→ **What to produce**: Arrange each line of the material below as a row in a Markdown table with the columns Row and Line, numbering the rows and leaving out blank lines.

^^^^^^^^

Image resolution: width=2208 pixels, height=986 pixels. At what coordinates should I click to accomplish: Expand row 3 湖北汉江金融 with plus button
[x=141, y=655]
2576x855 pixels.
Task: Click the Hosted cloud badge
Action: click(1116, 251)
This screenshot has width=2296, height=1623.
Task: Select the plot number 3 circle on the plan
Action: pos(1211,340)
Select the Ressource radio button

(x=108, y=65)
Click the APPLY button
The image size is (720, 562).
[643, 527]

^^^^^^^^

→ **Solution for this problem**:
| Row | Line |
|---|---|
| 1 | Image resolution: width=2208 pixels, height=986 pixels. At what coordinates should I click to accomplish: Expand row 3 湖北汉江金融 with plus button |
| 2 | [x=141, y=655] |
| 3 | 2576x855 pixels. |
| 4 | Task: Click the Hosted cloud badge |
| 5 | Action: click(1116, 251) |
| 6 | This screenshot has width=2296, height=1623. |
| 7 | Task: Select the plot number 3 circle on the plan |
| 8 | Action: pos(1211,340) |
| 9 | Select the Ressource radio button |
| 10 | (x=108, y=65) |
| 11 | Click the APPLY button |
| 12 | The image size is (720, 562). |
| 13 | [643, 527] |